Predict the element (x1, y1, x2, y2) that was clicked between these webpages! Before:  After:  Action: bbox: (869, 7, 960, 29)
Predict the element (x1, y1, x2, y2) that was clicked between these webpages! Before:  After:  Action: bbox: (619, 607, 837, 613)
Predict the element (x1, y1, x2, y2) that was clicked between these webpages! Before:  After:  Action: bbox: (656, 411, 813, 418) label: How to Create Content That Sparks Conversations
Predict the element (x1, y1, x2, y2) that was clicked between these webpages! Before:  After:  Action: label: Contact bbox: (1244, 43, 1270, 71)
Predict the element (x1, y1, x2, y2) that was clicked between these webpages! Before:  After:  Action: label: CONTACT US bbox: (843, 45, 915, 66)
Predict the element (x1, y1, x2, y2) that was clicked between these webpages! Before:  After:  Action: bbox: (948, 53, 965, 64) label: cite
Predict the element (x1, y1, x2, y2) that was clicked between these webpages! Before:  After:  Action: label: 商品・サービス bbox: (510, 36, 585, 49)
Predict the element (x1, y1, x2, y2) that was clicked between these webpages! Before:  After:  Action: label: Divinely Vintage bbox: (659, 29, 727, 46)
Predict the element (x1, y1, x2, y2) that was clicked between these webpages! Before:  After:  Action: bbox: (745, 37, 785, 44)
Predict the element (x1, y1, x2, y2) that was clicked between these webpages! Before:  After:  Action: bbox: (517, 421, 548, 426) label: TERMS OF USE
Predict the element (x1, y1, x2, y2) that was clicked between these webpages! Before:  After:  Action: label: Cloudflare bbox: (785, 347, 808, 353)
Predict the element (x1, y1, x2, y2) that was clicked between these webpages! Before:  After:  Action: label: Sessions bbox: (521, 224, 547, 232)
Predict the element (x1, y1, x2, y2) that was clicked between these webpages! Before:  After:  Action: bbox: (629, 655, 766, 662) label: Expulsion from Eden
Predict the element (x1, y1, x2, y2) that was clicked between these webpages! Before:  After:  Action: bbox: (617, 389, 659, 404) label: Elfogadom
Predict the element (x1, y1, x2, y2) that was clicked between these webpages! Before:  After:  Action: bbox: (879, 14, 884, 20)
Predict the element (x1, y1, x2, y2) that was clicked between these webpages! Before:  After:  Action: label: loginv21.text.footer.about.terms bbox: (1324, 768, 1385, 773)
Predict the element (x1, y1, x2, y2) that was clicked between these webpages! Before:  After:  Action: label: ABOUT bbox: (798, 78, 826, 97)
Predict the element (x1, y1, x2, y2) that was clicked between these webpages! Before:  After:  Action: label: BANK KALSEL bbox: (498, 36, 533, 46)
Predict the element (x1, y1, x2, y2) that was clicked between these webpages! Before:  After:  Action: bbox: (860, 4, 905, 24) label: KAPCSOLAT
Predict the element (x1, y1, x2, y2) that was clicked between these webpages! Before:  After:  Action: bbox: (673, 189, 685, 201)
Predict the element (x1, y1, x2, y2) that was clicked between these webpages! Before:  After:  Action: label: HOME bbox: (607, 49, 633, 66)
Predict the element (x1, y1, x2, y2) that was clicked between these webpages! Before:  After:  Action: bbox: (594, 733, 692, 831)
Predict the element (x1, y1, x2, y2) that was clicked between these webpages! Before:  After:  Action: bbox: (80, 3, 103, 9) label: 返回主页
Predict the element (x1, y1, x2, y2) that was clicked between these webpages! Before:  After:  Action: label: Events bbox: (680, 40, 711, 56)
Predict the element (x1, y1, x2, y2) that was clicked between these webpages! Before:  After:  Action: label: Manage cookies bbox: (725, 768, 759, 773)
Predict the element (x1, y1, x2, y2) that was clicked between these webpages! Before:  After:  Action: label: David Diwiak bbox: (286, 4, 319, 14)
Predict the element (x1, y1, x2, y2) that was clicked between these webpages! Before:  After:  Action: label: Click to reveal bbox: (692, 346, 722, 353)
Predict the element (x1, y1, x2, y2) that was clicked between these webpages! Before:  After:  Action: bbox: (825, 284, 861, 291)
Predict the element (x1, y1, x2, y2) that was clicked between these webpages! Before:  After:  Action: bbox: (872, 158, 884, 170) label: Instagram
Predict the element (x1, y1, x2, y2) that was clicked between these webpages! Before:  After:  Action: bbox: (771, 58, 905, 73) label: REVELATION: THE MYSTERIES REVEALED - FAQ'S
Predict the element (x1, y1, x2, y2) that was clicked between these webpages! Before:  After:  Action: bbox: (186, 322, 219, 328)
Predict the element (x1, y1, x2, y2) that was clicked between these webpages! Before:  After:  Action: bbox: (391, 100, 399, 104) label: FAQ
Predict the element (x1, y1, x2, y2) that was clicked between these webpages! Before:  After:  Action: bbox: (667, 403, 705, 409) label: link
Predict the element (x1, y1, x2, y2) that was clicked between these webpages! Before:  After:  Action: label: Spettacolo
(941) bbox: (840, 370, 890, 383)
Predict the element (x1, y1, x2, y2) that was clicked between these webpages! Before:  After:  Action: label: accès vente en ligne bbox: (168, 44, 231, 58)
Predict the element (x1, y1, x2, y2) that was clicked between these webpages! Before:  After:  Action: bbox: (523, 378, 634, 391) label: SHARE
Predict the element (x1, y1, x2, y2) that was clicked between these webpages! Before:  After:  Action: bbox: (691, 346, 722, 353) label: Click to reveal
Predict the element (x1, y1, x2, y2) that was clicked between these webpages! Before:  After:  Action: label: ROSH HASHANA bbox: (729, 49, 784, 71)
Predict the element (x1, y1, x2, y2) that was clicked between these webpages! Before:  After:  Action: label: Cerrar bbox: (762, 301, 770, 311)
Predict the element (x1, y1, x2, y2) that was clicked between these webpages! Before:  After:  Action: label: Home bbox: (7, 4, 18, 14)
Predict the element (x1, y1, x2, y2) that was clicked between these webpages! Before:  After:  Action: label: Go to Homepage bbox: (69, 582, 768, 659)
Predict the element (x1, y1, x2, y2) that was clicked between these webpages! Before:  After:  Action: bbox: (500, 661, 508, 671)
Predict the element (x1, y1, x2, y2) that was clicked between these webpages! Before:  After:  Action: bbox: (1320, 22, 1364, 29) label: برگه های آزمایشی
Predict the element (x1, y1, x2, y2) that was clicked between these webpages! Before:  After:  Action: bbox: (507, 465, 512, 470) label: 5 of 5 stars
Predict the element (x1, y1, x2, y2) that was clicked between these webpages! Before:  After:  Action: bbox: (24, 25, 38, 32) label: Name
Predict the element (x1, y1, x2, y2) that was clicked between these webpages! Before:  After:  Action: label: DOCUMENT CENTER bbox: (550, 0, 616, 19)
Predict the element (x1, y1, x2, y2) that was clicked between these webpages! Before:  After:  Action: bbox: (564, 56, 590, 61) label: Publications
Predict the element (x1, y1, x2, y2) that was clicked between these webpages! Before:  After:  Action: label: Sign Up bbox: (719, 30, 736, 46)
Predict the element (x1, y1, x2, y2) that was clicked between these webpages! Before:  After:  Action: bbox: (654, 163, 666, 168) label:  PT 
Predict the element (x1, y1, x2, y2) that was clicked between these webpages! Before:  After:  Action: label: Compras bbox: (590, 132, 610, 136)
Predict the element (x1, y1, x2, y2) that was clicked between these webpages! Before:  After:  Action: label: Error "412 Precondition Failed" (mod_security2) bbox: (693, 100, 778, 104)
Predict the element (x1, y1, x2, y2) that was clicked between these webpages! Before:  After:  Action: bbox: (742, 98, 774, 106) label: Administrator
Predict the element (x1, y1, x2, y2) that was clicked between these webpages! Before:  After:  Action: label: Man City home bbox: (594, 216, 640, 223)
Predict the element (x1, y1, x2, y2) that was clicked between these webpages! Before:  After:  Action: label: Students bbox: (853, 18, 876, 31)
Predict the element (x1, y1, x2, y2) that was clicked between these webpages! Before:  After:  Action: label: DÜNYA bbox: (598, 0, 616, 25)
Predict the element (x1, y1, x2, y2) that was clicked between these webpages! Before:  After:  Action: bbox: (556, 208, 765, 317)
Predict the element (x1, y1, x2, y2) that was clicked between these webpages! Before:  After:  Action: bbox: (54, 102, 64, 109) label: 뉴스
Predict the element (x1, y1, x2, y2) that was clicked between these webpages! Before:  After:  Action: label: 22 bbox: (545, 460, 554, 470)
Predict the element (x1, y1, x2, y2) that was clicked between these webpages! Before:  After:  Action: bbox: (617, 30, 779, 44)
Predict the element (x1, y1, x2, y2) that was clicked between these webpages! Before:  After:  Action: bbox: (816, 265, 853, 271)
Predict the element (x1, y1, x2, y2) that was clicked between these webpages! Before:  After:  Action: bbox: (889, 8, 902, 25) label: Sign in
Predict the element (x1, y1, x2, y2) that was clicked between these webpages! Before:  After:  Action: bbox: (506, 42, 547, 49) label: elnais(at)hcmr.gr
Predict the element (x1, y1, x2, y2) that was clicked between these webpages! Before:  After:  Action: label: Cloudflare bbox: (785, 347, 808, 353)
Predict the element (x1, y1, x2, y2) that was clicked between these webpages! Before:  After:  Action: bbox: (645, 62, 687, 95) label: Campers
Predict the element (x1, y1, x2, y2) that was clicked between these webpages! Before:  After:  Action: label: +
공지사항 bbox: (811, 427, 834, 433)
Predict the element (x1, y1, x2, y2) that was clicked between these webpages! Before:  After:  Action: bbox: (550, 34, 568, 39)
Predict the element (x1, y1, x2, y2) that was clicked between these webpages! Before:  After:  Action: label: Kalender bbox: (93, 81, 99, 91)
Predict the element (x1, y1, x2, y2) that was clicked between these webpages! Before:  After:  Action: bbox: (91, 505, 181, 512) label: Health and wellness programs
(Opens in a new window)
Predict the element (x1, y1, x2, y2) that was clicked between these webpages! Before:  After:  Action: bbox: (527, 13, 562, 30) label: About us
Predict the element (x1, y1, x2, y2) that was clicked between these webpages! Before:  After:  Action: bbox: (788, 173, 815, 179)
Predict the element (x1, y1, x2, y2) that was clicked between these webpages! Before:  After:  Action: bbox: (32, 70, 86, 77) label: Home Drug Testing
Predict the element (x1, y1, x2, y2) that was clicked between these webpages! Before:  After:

○ ○ ○ ○

#### [WHAT TO WORK ON]
Rewrite the rows from the one containing "(7, 4, 18, 14)" up to and including the one containing "32) label: Name" as a numbered list, omitting any blank lines.

#### [ANSWER TO THIS EXERCISE]
1. Predict the element (x1, y1, x2, y2) that was clicked between these webpages! Before:  After:  Action: label: Home bbox: (7, 4, 18, 14)
2. Predict the element (x1, y1, x2, y2) that was clicked between these webpages! Before:  After:  Action: label: Go to Homepage bbox: (69, 582, 768, 659)
3. Predict the element (x1, y1, x2, y2) that was clicked between these webpages! Before:  After:  Action: bbox: (500, 661, 508, 671)
4. Predict the element (x1, y1, x2, y2) that was clicked between these webpages! Before:  After:  Action: bbox: (1320, 22, 1364, 29) label: برگه های آزمایشی
5. Predict the element (x1, y1, x2, y2) that was clicked between these webpages! Before:  After:  Action: bbox: (507, 465, 512, 470) label: 5 of 5 stars
6. Predict the element (x1, y1, x2, y2) that was clicked between these webpages! Before:  After:  Action: bbox: (24, 25, 38, 32) label: Name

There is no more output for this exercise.